**TASK BRIEF**
Extend the compliance violation detection and response text, starting after its final sentence.

Detection and Response
I. Violation Detection
The Compliance Officer, Chief Executive Officer, and the Compliance Committee shall determine whether there is any basis to suspect that a violation of the Compliance Plan has occurred.
If it is determined that a violation may have occurred, the Compliance Officer may consult legal counsel. Upon advice of legal counsel, the Compliance Officer may assist with, or conduct, a more detailed investigation. This investigation may include, but is not limited to, the following:
- Interviews with individuals having knowledge of the facts alleged;
- A review of documents; and
- Legal research and contact with governmental agencies for the purpose of clarification.
If advice is sought from a governmental agency, the request and any written or oral response shall be fully documented.
II. Reporting
At the conclusion of an investigation involving legal counsel, he/she shall issue a report to the Compliance Officer, Chief Executive Officer, and Compliance Committee summarizing his or her findings, conclusions, and recommendations and will render an opinion as to whether a violation of the law has occurred.
The report will be reviewed with legal counsel in attendance. Any additional action will be on the advice of counsel.
The Compliance Officer shall report to the Compliance Committee regarding each investigation conducted.

Saved entries
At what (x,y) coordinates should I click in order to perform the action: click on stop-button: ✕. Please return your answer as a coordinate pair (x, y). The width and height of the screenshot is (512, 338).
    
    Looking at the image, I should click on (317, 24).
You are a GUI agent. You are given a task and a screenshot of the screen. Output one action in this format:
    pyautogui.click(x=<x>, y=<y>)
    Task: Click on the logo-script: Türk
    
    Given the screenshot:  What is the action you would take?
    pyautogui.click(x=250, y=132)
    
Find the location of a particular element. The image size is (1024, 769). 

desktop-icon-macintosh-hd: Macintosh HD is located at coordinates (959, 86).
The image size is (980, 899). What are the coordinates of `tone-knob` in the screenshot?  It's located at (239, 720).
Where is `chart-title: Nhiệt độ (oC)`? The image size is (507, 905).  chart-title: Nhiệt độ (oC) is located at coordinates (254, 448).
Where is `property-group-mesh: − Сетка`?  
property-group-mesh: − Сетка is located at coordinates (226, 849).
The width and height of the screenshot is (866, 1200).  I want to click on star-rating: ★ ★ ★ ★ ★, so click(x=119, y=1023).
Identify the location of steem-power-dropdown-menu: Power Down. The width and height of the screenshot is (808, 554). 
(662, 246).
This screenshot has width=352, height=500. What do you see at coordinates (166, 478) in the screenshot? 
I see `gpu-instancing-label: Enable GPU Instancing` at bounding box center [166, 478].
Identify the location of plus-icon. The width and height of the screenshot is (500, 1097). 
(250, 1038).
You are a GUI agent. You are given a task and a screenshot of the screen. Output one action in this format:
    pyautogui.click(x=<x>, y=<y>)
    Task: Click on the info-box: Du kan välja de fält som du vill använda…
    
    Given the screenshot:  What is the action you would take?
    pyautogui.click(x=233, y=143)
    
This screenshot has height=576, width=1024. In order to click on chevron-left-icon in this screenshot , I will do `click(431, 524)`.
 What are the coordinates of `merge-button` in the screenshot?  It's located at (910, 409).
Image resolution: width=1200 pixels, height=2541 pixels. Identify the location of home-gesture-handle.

**SOLVED EXERCISE**
III. Rectification
If Birch identifies that an overpayment was received from any third party payor, the appropriate regulatory (funder) and/or prosecutorial (attorney general/police) authority will be appropriately notified with the advice and assistance of counsel. It is Birch’s policy to not retain any funds which are received as a result of overpayments. In instances where it appears an affirmative fraud may have occurred, appropriate amounts shall be returned after consultation and approval by involved regulatory and/or prosecutorial authorities. Systems shall also be put in place to prevent such overpayments in the future.
IV. Record Keeping
Regardless of whether a report is made to a governmental agency, the Compliance Officer shall maintain a record of the investigation, including copies of all pertinent documentation. This record will be considered confidential and privileged and will not be released without the approval of the Chief Executive Officer or legal counsel.
Whistleblower Provisions and Protections
I. Provisions
The False Claims Act provides protection to “qui tam” relators (whistleblowers) who are discharged, demoted, suspended, threatened, harassed, or in any other manner discriminated against in the terms and conditions of their employment as a result of their furtherance of an action under the False Claims Act.
Birch will not take any retaliatory action against an employee if the employee discloses information about Birch’s policies, practices or activities to a regulatory, law enforcement or other similar agency or public official. Protected disclosures are those that assert that Birch is in violation of a law that creates a substantial and specific danger to the public health and safety or which constitutes health care fraud under the law or that assert that, in good faith, the employee believes constitute improper quality of patient care.
II. Protections
The employee’s disclosure is protected only if the employee first brought up the matter with a supervisor and gave the employer a reasonable opportunity to correct the alleged violation, unless the danger is imminent to the public or patient and the employee believes in good faith that reporting to a supervisor would not result in corrective action.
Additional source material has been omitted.